*** Material to process Section Begins ***

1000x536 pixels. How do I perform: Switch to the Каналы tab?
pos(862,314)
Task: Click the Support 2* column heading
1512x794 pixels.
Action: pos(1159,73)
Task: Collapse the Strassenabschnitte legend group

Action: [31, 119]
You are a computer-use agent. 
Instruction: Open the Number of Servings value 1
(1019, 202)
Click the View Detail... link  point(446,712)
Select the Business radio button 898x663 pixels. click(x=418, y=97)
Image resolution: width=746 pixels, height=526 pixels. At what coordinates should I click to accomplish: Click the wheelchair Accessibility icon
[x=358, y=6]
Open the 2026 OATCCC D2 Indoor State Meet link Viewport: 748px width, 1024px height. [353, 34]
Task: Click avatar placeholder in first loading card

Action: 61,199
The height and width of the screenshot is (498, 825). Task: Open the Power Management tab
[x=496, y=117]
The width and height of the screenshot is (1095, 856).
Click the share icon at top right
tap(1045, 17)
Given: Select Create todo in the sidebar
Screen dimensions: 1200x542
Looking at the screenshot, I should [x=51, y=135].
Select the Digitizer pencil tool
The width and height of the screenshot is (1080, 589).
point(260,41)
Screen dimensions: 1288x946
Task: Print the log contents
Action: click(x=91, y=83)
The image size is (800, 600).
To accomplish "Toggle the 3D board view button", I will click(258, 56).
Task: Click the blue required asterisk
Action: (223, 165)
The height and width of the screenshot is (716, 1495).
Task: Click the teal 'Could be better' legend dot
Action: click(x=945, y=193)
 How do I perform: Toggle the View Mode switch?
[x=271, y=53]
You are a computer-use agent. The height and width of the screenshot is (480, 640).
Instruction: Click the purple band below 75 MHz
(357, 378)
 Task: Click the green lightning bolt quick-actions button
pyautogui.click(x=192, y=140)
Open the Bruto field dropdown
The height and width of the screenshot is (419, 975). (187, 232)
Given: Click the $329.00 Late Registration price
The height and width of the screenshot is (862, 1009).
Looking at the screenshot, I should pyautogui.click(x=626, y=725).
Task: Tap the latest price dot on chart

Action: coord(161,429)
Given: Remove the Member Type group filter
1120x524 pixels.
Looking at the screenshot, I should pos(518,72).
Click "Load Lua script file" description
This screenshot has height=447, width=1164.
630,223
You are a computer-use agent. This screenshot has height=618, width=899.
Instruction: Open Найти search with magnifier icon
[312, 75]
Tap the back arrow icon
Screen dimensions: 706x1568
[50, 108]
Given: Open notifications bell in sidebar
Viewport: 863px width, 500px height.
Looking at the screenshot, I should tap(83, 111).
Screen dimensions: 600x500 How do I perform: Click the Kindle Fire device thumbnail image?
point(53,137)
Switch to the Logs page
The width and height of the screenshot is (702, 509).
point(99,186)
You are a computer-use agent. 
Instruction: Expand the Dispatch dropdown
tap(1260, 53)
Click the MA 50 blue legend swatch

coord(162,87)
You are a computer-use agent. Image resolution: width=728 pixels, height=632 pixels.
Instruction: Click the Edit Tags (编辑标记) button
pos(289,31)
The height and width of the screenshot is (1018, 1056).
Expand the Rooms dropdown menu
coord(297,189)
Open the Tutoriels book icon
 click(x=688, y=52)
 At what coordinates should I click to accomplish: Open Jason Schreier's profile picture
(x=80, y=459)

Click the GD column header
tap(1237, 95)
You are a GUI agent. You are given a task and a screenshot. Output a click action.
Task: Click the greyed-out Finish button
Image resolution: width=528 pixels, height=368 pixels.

*** Material to process Section Ends ***

Transcribe, word for word, every line from the one containing "Expand the Rooms dropdown menu" through the final line of the entries, and nothing else.

▸ Reply
Expand the Rooms dropdown menu
coord(297,189)
Open the Tutoriels book icon
 click(x=688, y=52)
 At what coordinates should I click to accomplish: Open Jason Schreier's profile picture
(x=80, y=459)

Click the GD column header
tap(1237, 95)
You are a GUI agent. You are given a task and a screenshot. Output a click action.
Task: Click the greyed-out Finish button
Image resolution: width=528 pixels, height=368 pixels.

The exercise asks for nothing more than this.